» Your instructions: Can you rewrite the data below as a numbered list, one line per item, with blank lines dropped and the pictures left out?

┏━━

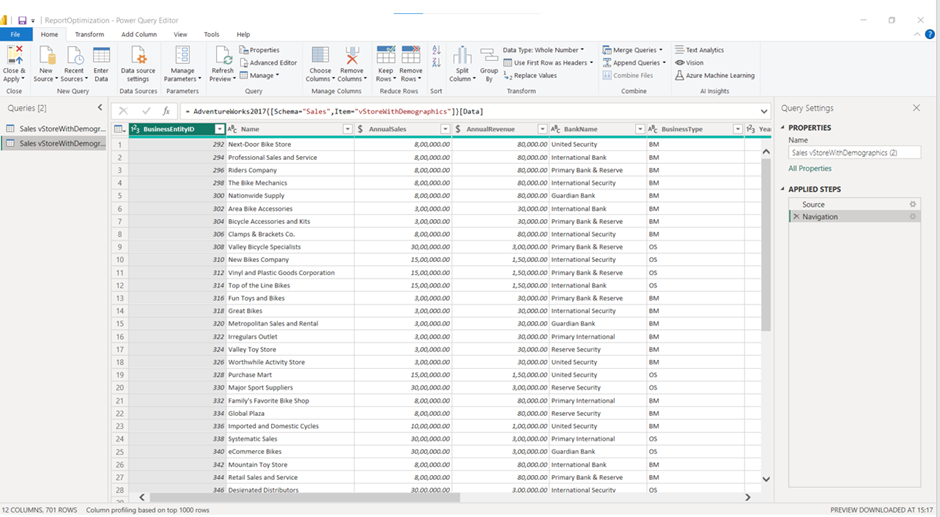Click the Group By icon
Image resolution: width=940 pixels, height=517 pixels.
(489, 56)
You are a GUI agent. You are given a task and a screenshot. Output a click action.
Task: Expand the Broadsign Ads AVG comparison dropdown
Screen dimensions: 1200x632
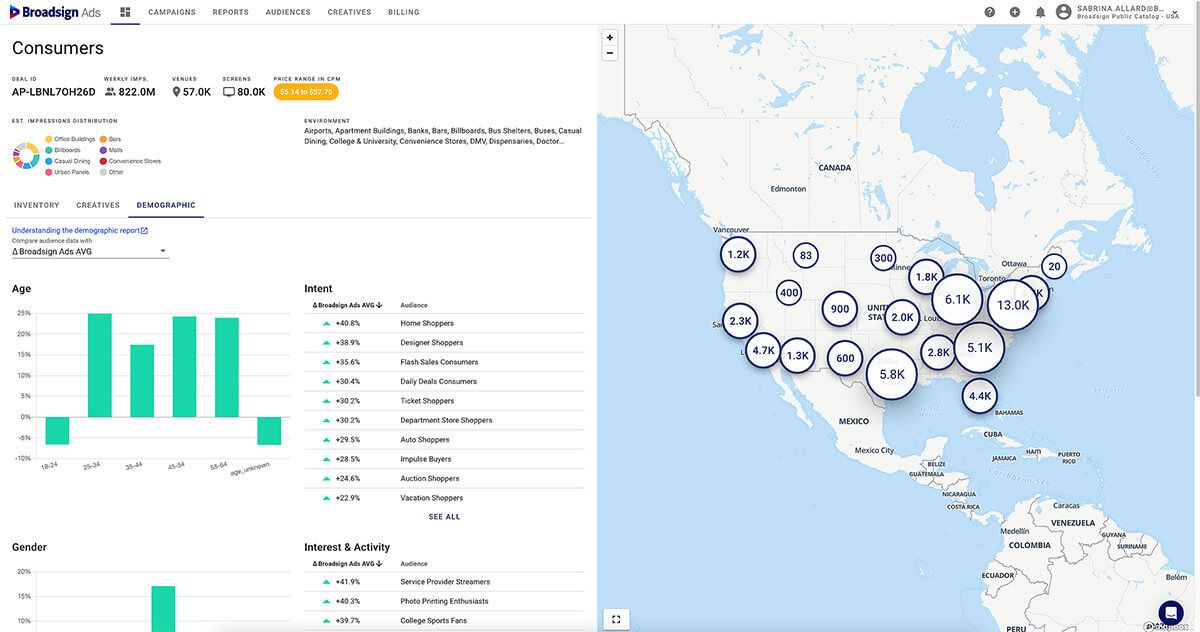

┗━━

» Complete answer:
1. Click the Group By icon
2. Image resolution: width=940 pixels, height=517 pixels.
3. (489, 56)
4. You are a GUI agent. You are given a task and a screenshot. Output a click action.
5. Task: Expand the Broadsign Ads AVG comparison dropdown
6. Screen dimensions: 1200x632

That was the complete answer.